Re: Element content the real issue?... from lee@sq.com on 1996-10-01 (w3c-sgml-wg@w3.org from September 1996)

From: <lee@sq.com>
Date: Mon, 30 Sep 96 23:12:34 EDT
To: jenglish@crl.com, w3c-sgml-wg@w3.org
Message-Id: <9610010312.AA14806@sqrex.sq.com>

Joe English <jenglish@crl.com>

> [...] How about the following
> as a heuristic to distinguish element content from mixed content:
> 
>     3. If the only data appearing between two tags is a sequence of
>        lexical SEPCHARs (including RS and RE), then it is deemed
>        insignificant.

<P><emph>That</emph> <strong>doesn't</strong> work.</P>
                    ^-- you lose this space.

If you want to inspect the entire element to see if it contains
anything except spaces and sub-elements, you're in for a lot of
lookahead (consider <HTML> in a well-formed RFC 1822 document!).

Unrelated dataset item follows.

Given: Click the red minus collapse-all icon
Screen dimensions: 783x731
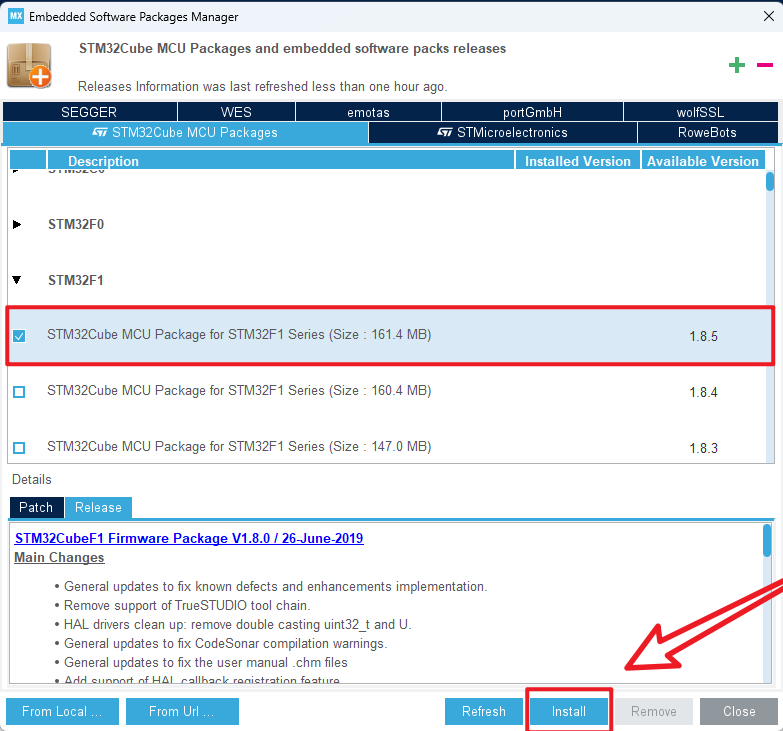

And in any case, just because my paragraph only contains individual
emphasised words does not mean that the spaces (or record ends)
are insignificant.

<P><emph>That</emph>
<strong>doesn't</strong>
work.</P>

should be the same, right?

I don't think any white-space should be discarded by the parser.

Lee

Received on Monday, 30 September 1996 23:13:38 UTC